Two-hundred and forty-nine in-patients were identified as "palliative" by the medical and nursing staff, comprising 9.4% of the total in-patient population. Table 1 shows that the prevalence of palliative patients was significantly less in surgical and rehabilitation beds than in medical and geriatric beds. The prevalence also varied significantly among regions. One Brussels' hospital had a particularly high prevalence value. After exclusion of this 'outlier', there were no significant differences in the prevalence of palliative patients between university and other hospitals, private or public institutions, and hospitals with or without a palliative care unit.

Table 1 Prevalence of palliative inpatients

Patients' characteristics

Of the 249 palliative patients, 55% (136/249) were female and the mean age was 72 years with a range of 21 to 99. The majority of patients were older than 65 years (175/249) with a considerable number older than 80 (93/249).
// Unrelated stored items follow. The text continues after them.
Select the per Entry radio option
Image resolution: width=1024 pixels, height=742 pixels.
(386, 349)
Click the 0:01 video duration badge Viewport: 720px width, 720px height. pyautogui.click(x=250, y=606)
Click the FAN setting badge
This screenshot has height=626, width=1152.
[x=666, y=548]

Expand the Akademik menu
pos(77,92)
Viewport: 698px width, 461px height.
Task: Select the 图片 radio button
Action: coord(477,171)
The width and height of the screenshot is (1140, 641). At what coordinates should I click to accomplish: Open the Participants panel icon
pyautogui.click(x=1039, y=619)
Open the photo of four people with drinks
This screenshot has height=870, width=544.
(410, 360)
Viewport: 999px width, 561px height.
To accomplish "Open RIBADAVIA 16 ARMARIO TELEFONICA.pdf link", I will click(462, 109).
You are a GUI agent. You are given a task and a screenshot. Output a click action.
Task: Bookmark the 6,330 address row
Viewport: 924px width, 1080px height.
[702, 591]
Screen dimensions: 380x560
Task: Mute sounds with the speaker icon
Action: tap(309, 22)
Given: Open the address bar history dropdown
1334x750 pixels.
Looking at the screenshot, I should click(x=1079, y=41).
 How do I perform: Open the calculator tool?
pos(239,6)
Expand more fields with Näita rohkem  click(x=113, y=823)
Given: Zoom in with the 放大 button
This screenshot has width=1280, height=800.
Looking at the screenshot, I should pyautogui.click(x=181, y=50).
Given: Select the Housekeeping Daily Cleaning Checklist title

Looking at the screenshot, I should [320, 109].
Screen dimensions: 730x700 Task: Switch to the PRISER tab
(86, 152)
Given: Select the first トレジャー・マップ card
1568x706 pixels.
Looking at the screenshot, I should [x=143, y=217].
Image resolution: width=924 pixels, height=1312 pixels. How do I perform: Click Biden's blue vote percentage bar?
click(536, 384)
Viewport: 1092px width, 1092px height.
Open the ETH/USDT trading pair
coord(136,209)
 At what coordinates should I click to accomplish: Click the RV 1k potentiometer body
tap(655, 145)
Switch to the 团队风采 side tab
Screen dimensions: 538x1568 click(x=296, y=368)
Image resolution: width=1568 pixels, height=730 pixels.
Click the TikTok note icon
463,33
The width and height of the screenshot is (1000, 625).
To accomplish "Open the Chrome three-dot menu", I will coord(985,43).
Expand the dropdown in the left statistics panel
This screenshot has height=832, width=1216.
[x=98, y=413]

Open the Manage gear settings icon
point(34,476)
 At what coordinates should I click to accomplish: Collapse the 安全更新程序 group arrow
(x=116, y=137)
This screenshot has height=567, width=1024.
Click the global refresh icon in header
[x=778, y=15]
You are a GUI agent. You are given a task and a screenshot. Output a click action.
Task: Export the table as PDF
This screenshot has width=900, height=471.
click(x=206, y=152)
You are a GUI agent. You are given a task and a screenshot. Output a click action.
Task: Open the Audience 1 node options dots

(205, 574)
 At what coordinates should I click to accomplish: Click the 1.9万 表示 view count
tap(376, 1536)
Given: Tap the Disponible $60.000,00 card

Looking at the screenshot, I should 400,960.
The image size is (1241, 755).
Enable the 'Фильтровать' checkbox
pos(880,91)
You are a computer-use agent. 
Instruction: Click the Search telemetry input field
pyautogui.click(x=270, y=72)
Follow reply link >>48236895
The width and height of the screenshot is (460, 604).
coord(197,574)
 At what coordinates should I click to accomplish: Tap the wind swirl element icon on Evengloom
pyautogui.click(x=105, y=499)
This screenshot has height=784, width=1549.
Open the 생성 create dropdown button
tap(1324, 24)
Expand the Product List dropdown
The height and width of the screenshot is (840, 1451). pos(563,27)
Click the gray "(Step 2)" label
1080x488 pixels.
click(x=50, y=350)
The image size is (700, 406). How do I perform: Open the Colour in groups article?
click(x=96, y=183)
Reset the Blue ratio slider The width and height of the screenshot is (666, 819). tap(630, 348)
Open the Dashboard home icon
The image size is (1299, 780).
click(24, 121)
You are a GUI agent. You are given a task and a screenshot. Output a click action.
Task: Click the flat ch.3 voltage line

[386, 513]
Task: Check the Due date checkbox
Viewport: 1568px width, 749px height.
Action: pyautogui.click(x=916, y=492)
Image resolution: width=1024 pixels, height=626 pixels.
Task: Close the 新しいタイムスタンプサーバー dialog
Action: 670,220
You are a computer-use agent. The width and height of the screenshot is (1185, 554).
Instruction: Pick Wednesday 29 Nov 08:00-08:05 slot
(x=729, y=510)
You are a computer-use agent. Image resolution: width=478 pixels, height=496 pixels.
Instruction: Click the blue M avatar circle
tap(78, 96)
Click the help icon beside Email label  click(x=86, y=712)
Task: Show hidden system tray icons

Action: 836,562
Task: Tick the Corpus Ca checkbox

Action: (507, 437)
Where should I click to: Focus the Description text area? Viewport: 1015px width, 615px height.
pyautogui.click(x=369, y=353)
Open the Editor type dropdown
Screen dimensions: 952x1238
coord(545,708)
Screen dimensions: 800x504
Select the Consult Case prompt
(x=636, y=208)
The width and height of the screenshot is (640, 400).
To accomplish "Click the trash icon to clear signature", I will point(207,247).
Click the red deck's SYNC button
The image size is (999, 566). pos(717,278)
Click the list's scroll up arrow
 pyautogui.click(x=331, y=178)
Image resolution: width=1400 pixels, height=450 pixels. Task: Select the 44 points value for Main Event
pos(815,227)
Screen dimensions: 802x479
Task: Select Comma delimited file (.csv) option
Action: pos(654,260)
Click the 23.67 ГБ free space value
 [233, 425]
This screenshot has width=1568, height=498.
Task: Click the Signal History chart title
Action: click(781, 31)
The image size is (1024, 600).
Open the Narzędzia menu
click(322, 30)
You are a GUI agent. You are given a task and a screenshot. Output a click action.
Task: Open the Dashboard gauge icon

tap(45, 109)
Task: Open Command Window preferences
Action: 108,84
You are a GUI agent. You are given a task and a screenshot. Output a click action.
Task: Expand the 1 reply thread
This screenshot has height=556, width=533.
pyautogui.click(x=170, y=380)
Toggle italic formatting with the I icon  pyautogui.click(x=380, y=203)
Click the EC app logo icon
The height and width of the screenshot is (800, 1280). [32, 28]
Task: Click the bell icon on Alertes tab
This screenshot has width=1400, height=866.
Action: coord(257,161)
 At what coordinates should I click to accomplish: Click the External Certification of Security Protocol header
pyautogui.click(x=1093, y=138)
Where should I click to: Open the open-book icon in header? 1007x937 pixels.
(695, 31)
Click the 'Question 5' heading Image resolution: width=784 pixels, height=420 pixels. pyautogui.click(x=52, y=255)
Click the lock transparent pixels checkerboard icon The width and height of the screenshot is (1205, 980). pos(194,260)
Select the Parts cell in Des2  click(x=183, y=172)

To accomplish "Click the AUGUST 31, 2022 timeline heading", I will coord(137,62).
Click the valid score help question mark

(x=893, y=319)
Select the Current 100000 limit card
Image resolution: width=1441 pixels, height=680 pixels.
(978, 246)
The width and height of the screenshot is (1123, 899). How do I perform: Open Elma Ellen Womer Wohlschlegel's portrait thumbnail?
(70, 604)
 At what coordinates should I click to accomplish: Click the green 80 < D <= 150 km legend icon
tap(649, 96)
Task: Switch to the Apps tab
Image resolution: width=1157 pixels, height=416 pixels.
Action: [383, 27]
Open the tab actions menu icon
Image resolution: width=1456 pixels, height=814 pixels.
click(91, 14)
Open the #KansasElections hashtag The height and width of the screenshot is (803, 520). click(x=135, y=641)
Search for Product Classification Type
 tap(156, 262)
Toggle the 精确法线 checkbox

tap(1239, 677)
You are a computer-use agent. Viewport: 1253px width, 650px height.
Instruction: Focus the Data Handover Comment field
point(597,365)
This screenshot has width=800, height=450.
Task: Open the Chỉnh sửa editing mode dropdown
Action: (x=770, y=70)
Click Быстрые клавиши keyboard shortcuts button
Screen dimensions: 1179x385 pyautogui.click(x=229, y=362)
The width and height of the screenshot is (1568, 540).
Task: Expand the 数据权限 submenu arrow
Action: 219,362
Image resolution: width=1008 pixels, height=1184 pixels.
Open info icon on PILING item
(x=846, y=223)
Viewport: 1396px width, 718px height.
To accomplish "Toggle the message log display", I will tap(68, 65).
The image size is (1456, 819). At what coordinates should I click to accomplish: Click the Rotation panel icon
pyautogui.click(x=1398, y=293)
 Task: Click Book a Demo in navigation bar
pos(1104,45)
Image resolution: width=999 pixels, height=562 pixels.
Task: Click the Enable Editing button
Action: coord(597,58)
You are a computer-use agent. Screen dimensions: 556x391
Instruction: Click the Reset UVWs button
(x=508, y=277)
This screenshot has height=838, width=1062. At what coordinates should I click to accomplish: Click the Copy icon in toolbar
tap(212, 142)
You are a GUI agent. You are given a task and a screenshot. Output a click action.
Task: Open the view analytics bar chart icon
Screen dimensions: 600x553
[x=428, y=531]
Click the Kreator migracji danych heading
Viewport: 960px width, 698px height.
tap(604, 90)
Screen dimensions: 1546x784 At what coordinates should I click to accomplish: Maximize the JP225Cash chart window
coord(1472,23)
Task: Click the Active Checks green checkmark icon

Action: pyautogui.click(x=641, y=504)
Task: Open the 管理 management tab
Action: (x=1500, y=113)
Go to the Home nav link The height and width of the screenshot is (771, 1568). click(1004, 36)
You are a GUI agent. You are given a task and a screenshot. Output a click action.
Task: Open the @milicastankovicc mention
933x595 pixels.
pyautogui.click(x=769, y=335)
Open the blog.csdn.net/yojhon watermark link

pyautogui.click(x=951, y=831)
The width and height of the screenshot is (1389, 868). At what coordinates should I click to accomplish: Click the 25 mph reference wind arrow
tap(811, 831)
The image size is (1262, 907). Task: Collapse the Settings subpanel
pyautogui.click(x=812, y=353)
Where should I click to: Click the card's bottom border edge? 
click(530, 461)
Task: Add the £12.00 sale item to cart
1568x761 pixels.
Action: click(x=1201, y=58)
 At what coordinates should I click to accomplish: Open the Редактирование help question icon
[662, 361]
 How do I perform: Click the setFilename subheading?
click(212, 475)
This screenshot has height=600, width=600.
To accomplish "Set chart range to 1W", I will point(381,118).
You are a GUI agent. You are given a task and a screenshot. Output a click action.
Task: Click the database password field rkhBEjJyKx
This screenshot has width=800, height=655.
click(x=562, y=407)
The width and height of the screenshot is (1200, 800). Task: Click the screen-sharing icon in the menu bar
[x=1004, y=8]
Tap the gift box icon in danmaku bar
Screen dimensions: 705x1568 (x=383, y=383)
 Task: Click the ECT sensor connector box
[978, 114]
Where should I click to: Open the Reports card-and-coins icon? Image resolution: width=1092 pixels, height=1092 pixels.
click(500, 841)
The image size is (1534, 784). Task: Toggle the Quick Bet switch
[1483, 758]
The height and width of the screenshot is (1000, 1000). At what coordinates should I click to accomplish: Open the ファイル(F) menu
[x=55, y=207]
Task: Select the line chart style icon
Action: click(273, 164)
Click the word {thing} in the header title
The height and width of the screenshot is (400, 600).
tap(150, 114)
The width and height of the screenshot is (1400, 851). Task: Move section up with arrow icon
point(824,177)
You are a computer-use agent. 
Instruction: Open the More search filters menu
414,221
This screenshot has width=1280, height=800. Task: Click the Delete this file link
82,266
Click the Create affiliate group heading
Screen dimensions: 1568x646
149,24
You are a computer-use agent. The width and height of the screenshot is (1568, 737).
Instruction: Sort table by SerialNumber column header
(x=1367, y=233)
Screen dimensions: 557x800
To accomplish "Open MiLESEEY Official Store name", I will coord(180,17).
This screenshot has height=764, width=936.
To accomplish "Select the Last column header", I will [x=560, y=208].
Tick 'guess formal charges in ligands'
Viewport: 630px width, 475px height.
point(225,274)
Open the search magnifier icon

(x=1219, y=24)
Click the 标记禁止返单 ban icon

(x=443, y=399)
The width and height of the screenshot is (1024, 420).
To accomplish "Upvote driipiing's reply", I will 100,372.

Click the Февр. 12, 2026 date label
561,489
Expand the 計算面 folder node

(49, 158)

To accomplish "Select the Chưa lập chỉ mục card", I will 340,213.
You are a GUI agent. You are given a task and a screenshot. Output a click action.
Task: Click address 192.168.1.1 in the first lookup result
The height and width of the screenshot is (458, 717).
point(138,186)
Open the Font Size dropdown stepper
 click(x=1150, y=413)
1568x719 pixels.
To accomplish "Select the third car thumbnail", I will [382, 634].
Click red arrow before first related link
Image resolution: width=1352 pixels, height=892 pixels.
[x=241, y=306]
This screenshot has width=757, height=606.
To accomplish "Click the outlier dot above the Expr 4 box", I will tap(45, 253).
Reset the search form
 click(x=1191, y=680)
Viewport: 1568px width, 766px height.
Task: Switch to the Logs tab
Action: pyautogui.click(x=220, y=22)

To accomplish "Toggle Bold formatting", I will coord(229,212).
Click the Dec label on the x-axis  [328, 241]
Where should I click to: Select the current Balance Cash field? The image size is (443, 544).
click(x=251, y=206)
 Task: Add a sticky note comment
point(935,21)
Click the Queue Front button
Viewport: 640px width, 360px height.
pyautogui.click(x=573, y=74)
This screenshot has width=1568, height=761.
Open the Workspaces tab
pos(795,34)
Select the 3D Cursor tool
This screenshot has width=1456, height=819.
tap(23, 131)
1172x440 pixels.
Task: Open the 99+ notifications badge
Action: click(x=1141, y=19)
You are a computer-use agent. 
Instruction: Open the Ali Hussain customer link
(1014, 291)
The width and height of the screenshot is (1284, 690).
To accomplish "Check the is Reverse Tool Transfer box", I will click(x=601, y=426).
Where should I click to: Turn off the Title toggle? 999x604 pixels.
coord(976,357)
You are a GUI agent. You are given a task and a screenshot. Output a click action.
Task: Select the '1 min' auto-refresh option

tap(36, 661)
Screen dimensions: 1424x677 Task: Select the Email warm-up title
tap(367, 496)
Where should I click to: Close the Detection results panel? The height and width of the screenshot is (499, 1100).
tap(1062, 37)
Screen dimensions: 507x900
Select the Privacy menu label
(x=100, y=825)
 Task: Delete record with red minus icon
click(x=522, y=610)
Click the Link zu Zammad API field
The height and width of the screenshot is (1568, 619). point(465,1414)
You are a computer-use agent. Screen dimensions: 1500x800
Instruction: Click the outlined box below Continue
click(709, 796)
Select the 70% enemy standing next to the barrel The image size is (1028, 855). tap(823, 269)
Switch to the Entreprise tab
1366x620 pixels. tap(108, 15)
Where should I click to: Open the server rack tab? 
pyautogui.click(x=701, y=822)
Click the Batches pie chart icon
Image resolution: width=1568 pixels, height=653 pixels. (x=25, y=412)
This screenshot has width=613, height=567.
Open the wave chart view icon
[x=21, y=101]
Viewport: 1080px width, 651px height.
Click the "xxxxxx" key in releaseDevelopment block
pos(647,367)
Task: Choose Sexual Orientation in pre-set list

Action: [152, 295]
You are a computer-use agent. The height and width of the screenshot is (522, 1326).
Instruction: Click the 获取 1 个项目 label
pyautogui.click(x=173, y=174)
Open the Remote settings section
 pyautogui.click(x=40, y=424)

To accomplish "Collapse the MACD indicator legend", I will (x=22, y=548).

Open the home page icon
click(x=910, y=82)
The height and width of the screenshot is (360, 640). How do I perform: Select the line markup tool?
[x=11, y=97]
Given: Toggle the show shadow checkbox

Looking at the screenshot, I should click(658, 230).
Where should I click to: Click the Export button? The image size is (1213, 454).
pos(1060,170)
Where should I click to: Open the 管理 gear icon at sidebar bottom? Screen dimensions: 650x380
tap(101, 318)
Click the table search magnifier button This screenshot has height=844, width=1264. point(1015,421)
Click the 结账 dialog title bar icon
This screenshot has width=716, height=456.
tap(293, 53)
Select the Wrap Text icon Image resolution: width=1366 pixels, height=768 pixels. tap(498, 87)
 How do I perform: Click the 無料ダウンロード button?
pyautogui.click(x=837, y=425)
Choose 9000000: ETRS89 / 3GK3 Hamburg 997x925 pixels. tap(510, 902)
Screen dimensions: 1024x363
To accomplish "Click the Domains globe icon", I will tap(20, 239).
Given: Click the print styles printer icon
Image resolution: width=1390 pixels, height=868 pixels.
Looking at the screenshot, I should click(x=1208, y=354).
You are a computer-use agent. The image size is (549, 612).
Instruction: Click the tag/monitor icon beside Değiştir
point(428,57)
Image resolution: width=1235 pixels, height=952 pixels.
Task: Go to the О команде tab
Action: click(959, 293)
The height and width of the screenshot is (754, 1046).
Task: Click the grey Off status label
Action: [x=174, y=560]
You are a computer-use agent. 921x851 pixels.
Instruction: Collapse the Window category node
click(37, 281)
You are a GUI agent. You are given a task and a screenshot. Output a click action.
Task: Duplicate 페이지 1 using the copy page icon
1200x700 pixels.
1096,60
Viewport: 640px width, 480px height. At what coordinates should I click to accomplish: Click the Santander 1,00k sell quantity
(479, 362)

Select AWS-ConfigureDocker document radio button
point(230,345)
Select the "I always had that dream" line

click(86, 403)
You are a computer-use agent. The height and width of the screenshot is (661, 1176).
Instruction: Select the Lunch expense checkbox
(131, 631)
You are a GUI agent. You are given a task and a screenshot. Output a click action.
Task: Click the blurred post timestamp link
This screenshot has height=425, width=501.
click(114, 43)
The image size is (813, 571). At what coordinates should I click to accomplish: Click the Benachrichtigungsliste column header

About half of the patients were married (112/239) and the others were widowed (79), divorced (14) or single (34). Seventy percent of patients (174/249) had been admitted from home and 30% from another residence, such as a nursing home.

The primary diagnoses are shown in Table 2. Approximately half of the patients had a primary diagnosis of cancer. The most common non-cancer diagnoses were dementia, stroke, and cardiac, respiratory or hepatic failure. Cancer patients were significantly younger than the non-cancer patients (68 ± 14 versus 77 ± 13 years, p < 0.0001) and mainly hospitalised in medical beds (81/128). Patients suffering from dementia and stroke were significantly older than the other palliative patients (82 ± 9 years versus 70 ± 15 years, p < 0.0001) and were largely hospitalised in geriatric beds (34/49) (Figure 1).

Table 2 Distribution of primary diagnoses
Figure 1

Age distributions of palliative patients by diagnostic group. The first bar represents the distribution of age of all palliative patients whatever the disease. The others display the distribution of age for the most frequent underlying diseases.

For almost one third of patients (71/242), the diagnosis had been established 3 months before the current hospitalisation and for half of them (112/242), it had been established during the year prior to the study.

As illustrated in Table 3 the estimated life expectancy varied from less than 7 days to more than 5 years. One third of patients had a life expectancy of three months or less and, from the primary diagnosis, one half of patients would be expected to still be alive after six months (Figure 2). The prognosis was less than 1 year for 88% of cancer patients and for 56% of non-cancer patients (p < 0.0001).

Table 3 Distribution of estimated life expectancy
Figure 2

Survival prognosis according to disease. The first bar represents the distribution of life expectancy of all palliative patients whatever the disease. The others display the distribution of survival prognosis for the most frequent underlying diseases.

Patients' treatment

The caregivers had already established a treatment plan for 220 of the 249 patients (88%) before the interview. The plan had been discussed by physicians and nurses in 191 cases (77%) and by physicians alone in 27 cases (11%). These percentages were independent of the pathology, survival prognosis, or expectations of the treatment plan.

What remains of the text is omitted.